[Begin RECORD LIST]
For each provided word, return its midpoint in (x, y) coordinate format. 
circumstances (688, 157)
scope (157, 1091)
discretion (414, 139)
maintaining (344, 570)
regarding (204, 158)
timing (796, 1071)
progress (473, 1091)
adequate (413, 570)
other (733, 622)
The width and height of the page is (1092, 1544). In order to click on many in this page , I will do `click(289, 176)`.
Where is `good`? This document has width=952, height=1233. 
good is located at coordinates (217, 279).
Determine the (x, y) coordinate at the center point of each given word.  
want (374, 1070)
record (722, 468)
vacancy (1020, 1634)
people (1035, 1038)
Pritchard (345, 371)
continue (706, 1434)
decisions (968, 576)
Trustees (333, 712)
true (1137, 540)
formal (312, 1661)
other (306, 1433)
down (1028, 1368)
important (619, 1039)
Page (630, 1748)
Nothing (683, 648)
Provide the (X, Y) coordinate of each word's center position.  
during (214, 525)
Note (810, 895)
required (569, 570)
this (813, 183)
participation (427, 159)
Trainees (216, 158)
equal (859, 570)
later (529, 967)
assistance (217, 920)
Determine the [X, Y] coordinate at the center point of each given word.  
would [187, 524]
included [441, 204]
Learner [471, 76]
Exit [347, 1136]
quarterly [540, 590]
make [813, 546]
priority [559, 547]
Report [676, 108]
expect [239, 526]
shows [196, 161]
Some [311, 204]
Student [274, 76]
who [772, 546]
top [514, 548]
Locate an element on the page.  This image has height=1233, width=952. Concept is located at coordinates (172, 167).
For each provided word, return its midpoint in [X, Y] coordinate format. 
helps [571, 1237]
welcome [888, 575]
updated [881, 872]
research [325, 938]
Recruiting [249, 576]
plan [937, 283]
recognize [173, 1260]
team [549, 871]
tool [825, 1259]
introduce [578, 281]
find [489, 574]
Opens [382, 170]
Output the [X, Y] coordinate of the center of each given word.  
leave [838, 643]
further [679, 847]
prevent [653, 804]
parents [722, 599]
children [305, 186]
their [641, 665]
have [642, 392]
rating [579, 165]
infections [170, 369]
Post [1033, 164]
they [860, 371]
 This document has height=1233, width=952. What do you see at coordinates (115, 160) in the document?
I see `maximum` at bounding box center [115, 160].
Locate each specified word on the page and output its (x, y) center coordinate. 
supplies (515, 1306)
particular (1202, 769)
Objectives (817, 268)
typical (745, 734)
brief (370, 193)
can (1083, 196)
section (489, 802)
[End RECORD LIST]
EXERCISE INSTRUCTIONS:
Rewrite all of the rows above as a numbered list, leaving out any blank lines.

THE OUTPUT:
1. For each provided word, return its midpoint in (x, y) coordinate format. 
2. circumstances (688, 157)
3. scope (157, 1091)
4. discretion (414, 139)
5. maintaining (344, 570)
6. regarding (204, 158)
7. timing (796, 1071)
8. progress (473, 1091)
9. adequate (413, 570)
10. other (733, 622)
11. The width and height of the page is (1092, 1544). In order to click on many in this page , I will do `click(289, 176)`.
12. Where is `good`? This document has width=952, height=1233. 
13. good is located at coordinates (217, 279).
14. Determine the (x, y) coordinate at the center point of each given word.  
15. want (374, 1070)
16. record (722, 468)
17. vacancy (1020, 1634)
18. people (1035, 1038)
19. Pritchard (345, 371)
20. continue (706, 1434)
21. decisions (968, 576)
22. Trustees (333, 712)
23. true (1137, 540)
24. formal (312, 1661)
25. other (306, 1433)
26. down (1028, 1368)
27. important (619, 1039)
28. Page (630, 1748)
29. Nothing (683, 648)
30. Provide the (X, Y) coordinate of each word's center position.  
31. during (214, 525)
32. Note (810, 895)
33. required (569, 570)
34. this (813, 183)
35. participation (427, 159)
36. Trainees (216, 158)
37. equal (859, 570)
38. later (529, 967)
39. assistance (217, 920)
40. Determine the [X, Y] coordinate at the center point of each given word.  
41. would [187, 524]
42. included [441, 204]
43. Learner [471, 76]
44. Exit [347, 1136]
45. quarterly [540, 590]
46. make [813, 546]
47. priority [559, 547]
48. Report [676, 108]
49. expect [239, 526]
50. shows [196, 161]
51. Some [311, 204]
52. Student [274, 76]
53. who [772, 546]
54. top [514, 548]
55. Locate an element on the page.  This image has height=1233, width=952. Concept is located at coordinates (172, 167).
56. For each provided word, return its midpoint in [X, Y] coordinate format. 
57. helps [571, 1237]
58. welcome [888, 575]
59. updated [881, 872]
60. research [325, 938]
61. Recruiting [249, 576]
62. plan [937, 283]
63. recognize [173, 1260]
64. team [549, 871]
65. tool [825, 1259]
66. introduce [578, 281]
67. find [489, 574]
68. Opens [382, 170]
69. Output the [X, Y] coordinate of the center of each given word.  
70. leave [838, 643]
71. further [679, 847]
72. prevent [653, 804]
73. parents [722, 599]
74. children [305, 186]
75. their [641, 665]
76. have [642, 392]
77. rating [579, 165]
78. infections [170, 369]
79. Post [1033, 164]
80. they [860, 371]
81.  This document has height=1233, width=952. What do you see at coordinates (115, 160) in the document?
82. I see `maximum` at bounding box center [115, 160].
83. Locate each specified word on the page and output its (x, y) center coordinate. 
84. supplies (515, 1306)
85. particular (1202, 769)
86. Objectives (817, 268)
87. typical (745, 734)
88. brief (370, 193)
89. can (1083, 196)
90. section (489, 802)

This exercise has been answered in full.